B14B-07
Predicting future productivity of Southeastern U.S. pine ecosystems in a changing climate using data assimilation with diverse data sources
Monday, 14 December 2015: 17:30
2004 (Moscone West)
R. Quinn Thomas1, Annika Jersild1, Evan Brooks1, Randolph Hamilton Wynne2, David A Sampson3, Carlos A Gonzalez-Benecke4, Robert O Teskey5 and Eric J Ward6, (1)Virginia Polytechnic Institute and State University, Blacksburg, VA, United States, (2)Virginia Tech, Blacksburg, VA, United States, (3)Arizona State University, Tempe, AZ, United States, (4)Oregon State University, Forest Engineering, Resources and Management, Corvallis, OR, United States, (5)University of Georgia, Athens, GA, United States, (6)North Carolina State University Raleigh, Raleigh, NC, United States
Abstract:
Data-assimilation (DA) is a powerful tool that can provide estimates of parameter uncertainty and model uncertainty. When combined with output from multiple climate models and climate scenarios, DA can also be used to produce estimates of future forest dynamics in a change climate that robustly estimate a hierarchy of the known unknowns. Our project aim is to comprehensively predict future loblolly pine productivity and carbon sequestration, along with a quantified uncertainty, across the Southeastern U.S. Using the computationally tractable Physiological Principles Predicting Growth model (3-PG), we integrated multiple observation types from geographically dispersed data, including ecosystem-scale experiments, to constrain our predictions.
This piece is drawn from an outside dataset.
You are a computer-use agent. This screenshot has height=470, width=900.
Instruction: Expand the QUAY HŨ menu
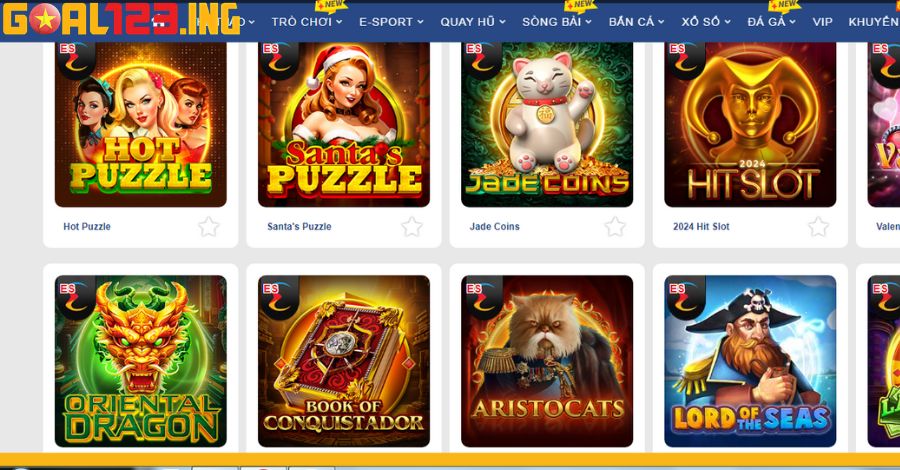coord(473,22)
Specifically, we used a recently developed productivity dataset based on decades forest industry research to constrain slow responses of biomass accumulation and allocation to climate, flux tower estimates of gross primary productivity to constrain higher-time frequency climate sensitivity, recent through fall-exclusion experiments in four loblolly pine stands to constrain precipitation sensitivity, and the Duke Free-Air Carbon dioxide Enrichment (FACE) to constrain productivity response to elevated CO2. We describe results from the DA of the 3-PG model by exploring how estimates of future forest productivity depend on each of these data sources. The most important constraint was provided by the geographically widespread annual forest plot measurements but the Duke FACE site was critical for constraining the parameter governing CO2 enhancement of photosynthesis. We present results for future Southeastern U.S. pine forest productivity that are consistent with decades of forest research in the region and that comprehensively represents uncertainty in future predictions of forest dynamics.